No difference in pain reduction after epidural steroid injections in diabetic versus nondiabetic patients: A retrospective cohort study
Francis Wong1, Bahram Namdari2, Suzanne Dupler2, Mario Farias Kovac3, Natalya Makarova4, Jarrod E Dalton4, Alparslan Turan5
1 Department of Anesthesiology, University of Washington, Seattle, Washington, USA
2 Anesthesiology Institute, Cleveland Clinic, Cleveland, OH, USA
3 Orthopedic and Rheumatology Institute, Cleveland Clinic, Cleveland, OH, USA
4 Department of Quantitative Health Sciences and Outcomes Research, Cleveland Clinic, Cleveland, OH, USA
5 Department of Outcomes Research, Cleveland Clinic, Cleveland, OH, USA
Dr. Alparslan Turan
Department of Outcomes Research, Cleveland Clinic, 9500 Euclid Avenue/P77, Cleveland, OH 44195
Source of Support: Dr. Daltonís effort was supported by the Clinical and
Translational Science Collaborative of Cleveland, KL2TR000440 from the
National Center for Advancing Translational Sciences (NCATS) component of
the National Institutes of Health and NIH roadmap for Medical Research. The
contents of this publication are solely the responsibility of the authors and do
not necessarily represent the offi cial views of the NIH., Conflict of Interest: None
Background and Aims: Diabetes affects peripheral and central neurons causing paresthesia, allodynia, hyperalgesia, and spontaneous pain. However, the effect of diabetes on response to epidural steroid injection (ESI) remains unknown. We hypothesized that diabetic patients receiving ESI will have different pain scores compared to nondiabetic patients. We tested a secondary hypothesis that pain reduction differs at different levels of hemoglobin A1c (HbA1c) for patients with diabetes.

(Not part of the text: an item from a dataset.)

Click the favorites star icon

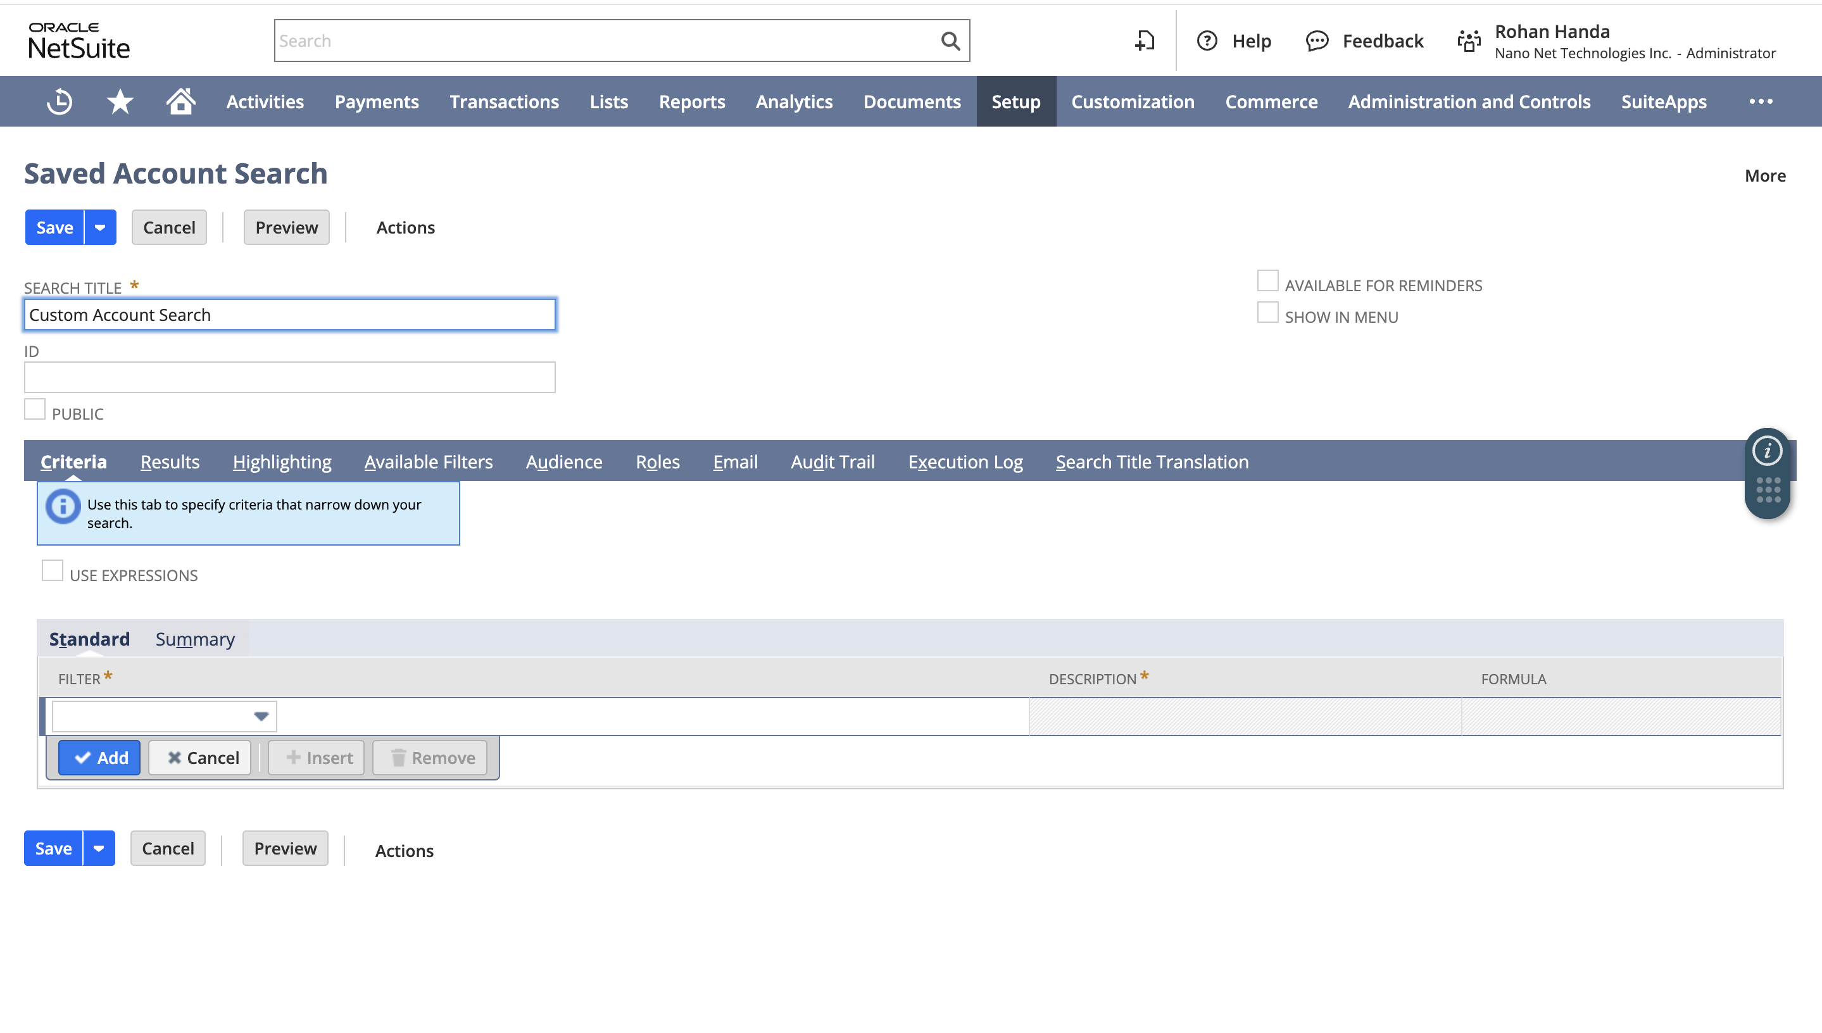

Material and Methods: Data from 284 consecutive patients given ESIs for radiculopathy were obtained via a manual review of electronic medical records. We initially compared diabetic and nondiabetic groups with respect to balance on baseline demographic and morphometric characteristics. Next, a linear regression model was developed to evaluate the association between existing diabetes and postinjection reduction in pain scores. And finally, we univariably characterized the association between HbA1c and pain reduction.
Results: After exclusion of nine patients, 275 patients were analysed, including 55 (20%) who were diabetic. Pain reduction after ESI was comparable in diabetic and nondiabetic patients (Wald test P = 0.61). The degree of pain reduction generally decreased with the level of HbA1c until reaching HbA1c levels of approximately 7.5%, after which point it stayed fairly constant.
Conclusion: There was no difference in pain reduction after ESIs comparing diabetic with nondiabetic patients; however, for diabetic patients, pain reduction may decrease with uncontrolled diabetes determined by high HbA1c values, thus suggesting pain physicians to take an active role in guiding their patients to have their blood glucose levels better regulated to improve outcomes of their ESIs.